Using the listing that follows, filter out every line lacking the string "button" and return the rest.

**********

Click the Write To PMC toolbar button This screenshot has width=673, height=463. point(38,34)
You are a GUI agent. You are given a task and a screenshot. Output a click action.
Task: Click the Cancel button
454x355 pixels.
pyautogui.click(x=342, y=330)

**********

**Output of the exercise:**
Click the Write To PMC toolbar button This screenshot has width=673, height=463. point(38,34)
Task: Click the Cancel button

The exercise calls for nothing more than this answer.